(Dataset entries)
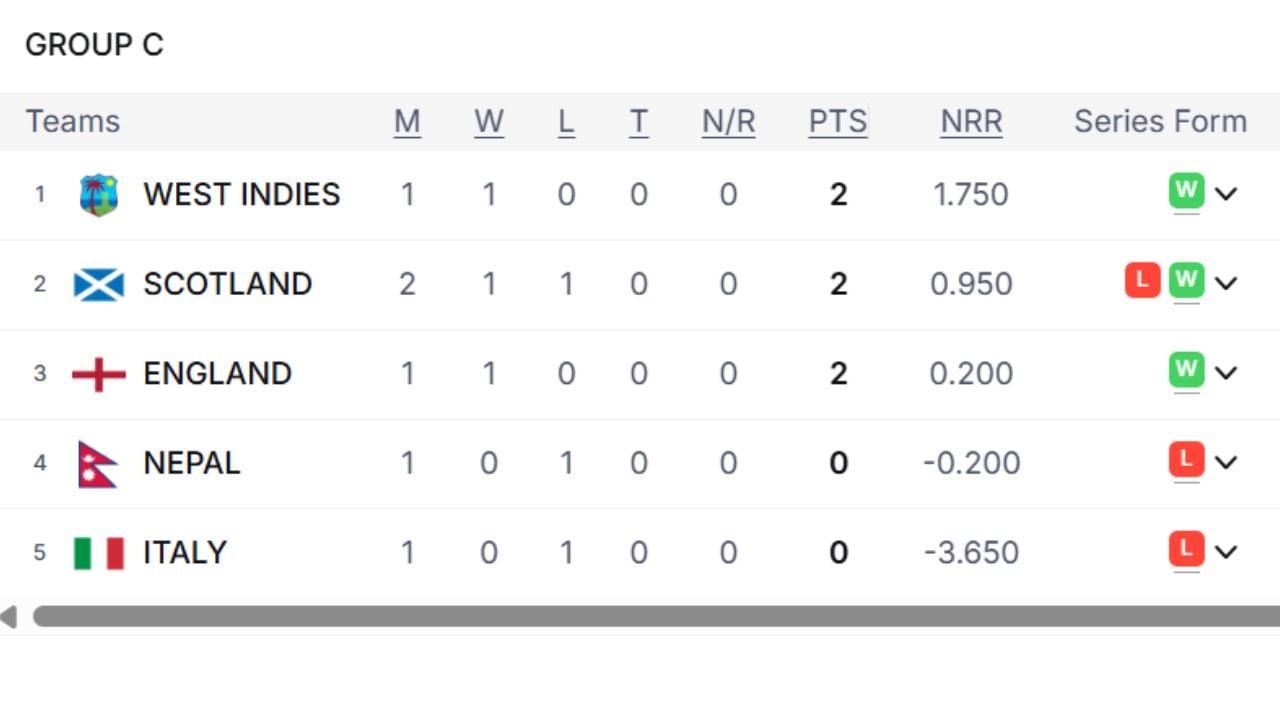Screen dimensions: 1280x720
Task: Click the Scotland flag icon
Action: click(97, 284)
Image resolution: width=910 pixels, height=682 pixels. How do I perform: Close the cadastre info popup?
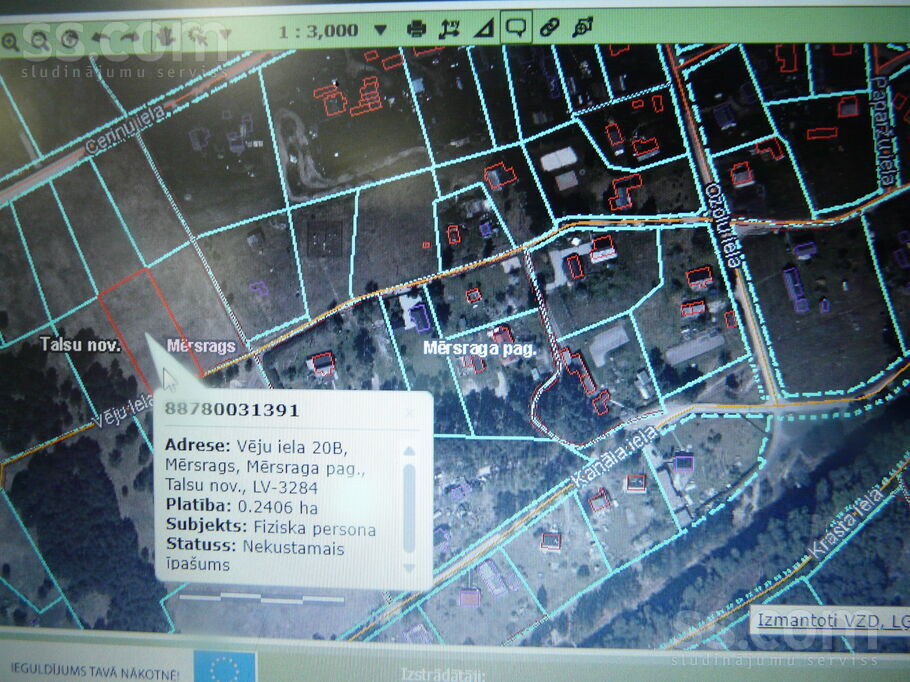408,412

(What you have to do) Once the line containing "Image resolution: width=910" is located, write out exactly that line and each one after it to the end of the records above, excluding pictures and nothing else.

(Result of this exercise)
Image resolution: width=910 pixels, height=682 pixels. How do I perform: Close the cadastre info popup?
408,412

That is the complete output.